One shot that always bugs me is when Yeager flies the X-1 to break the sound barrier. Barbara Hershey is standing next to a jeep. When Yeager hits mach 1 and the boom is heard, people think he’s ‘bought the farm’. Hershey, her arms crossed, looks down in loss. Only they used another take of that shot before the boom. There was no reason for it. It’s a nitpick, I know, and nobody else noticed it. It’s just that it’s always bugged me.
The Right Stuff is where I first heard ‘pudknocker’. We have woodpeckers up here, and I call them pudknockers. My g/f at the time (well, mid-to-late-'80s) and I would frequently say, ‘There aren’t any snakes here, are there?’ ‘Yeah, in the bushes.’

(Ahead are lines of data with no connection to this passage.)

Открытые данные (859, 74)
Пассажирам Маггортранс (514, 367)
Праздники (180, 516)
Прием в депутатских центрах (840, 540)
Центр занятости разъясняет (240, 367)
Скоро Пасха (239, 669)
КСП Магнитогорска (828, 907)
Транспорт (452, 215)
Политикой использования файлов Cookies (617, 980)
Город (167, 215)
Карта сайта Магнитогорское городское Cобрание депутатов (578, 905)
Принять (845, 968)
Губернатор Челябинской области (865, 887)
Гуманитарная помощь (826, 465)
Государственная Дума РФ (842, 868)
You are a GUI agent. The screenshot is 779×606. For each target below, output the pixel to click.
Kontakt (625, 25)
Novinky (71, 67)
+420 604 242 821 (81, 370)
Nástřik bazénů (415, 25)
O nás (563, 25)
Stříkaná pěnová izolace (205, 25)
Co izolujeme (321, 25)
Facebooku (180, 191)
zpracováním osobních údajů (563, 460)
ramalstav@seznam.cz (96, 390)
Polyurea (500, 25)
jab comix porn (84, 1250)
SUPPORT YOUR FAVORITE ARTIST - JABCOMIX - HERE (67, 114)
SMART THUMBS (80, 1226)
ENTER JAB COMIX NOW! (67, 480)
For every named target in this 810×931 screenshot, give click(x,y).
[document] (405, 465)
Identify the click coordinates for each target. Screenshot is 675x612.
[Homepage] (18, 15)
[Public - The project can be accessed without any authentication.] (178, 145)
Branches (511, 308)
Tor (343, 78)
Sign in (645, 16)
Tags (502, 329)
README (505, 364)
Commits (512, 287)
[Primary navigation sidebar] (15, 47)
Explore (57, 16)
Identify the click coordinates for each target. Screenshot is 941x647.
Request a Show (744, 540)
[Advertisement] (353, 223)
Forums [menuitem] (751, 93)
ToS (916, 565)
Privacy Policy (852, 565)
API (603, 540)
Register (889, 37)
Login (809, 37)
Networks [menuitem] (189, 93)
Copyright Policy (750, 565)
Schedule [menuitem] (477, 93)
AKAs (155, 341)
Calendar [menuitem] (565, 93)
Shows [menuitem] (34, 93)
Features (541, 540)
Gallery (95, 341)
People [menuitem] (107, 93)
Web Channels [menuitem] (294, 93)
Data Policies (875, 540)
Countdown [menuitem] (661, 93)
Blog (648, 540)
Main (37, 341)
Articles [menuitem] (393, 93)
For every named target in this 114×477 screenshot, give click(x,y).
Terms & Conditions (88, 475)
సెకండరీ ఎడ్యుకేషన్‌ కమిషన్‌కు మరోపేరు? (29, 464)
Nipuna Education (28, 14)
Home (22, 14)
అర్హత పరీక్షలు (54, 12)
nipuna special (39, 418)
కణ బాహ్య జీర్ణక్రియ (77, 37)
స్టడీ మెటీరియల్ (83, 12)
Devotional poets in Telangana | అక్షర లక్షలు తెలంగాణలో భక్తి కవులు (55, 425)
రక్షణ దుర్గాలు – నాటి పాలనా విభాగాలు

Living in the area in my mid-teens to mid-20s, flying in the same endless blue bowl of the sky that the test pilots did, working at Edwards and knowing a bit of the culture, and having been young when the film debuted might colour my perception of The Right Stuff. It’s not all whiz-bang like Top Gun and its knock-offs would be, and which excited general viewers. The Right Stuff won critical acclaim and four Academy Awards, but it still lost money on its original release. I guess audiences weren’t ready for a historical drama – even with added comedy – and preferred wait for the red-hot fighter jocks and rock soundtracks. Apollo 13 was more in the vein of The Right Stuff and did very well. I wonder how it would have faired in the early-'80s, or if no one knew Tom Hanks?